Présentée comme le tournant stratégique le plus important depuis la fin du XXe siècle, cette vision du Royaume-Uni comme acteur global en 2030 frappe par l’ambition de son dessein, mais aussi par la multiplication des priorités, l’écart entre les objectifs et les moyens, la déconnexion entre la vision de moyen terme et les réalités de 2021. La cible de 2,2 % du PIB retenue pour le budget de la défense ne permet pas de financer à la fois le réarmement nucléaire, les développements dans l’espace et le cyber ainsi que la hausse des dépenses de recherche. La réduction des forces armées, de 80 000 à 70 000 hommes, est incompatible avec la volonté de les engager et de les projeter davantage. L’élargissement du spectre géographique au-delà de l’Otan avec une présence renforcée au Moyen-Orient, en Afrique mais également dans l’Indo-Pacifique semble démesuré.

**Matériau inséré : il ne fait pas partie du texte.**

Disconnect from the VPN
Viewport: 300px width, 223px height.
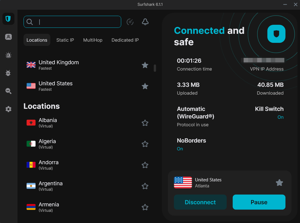pyautogui.click(x=200, y=202)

Les contradictions majeures restent indissociables du Brexit. Les relations avec l’Europe sont réduites au prisme de l’Otan, alors que l’Union restera de très loin le premier partenaire du Royaume-Uni au cours de la prochaine décennie. La menace russe paraît surestimée, à l’inverse de celles du total-capitalisme chinois – en dépit des tensions au sujet de Hongkong et des sanctions contre Huawei – et plus encore de la démocrature islamique d’Erdogan en Turquie. La percée envisagée sur le plan technologique est contredite par l’exode des talents et des capitaux. Le leadership attendu dans le numérique et la transition écologique semblent hors de portée d’un pays de 67 millions d’habitants. Le paradoxe ultime consiste à se couper du continent européen pour faire le pari de la mondialisation au moment où elle implose et se reconfigure en blocs régionaux. Ironie tragique, le Royaume-Uni ne dispose pas des moyens du grand dessein d’une puissance planétaire au service de la démocratie à l’horizon de 2030 qu’il revendique, quand l’Union européenne en aurait la capacité mais n’en a pas la volonté.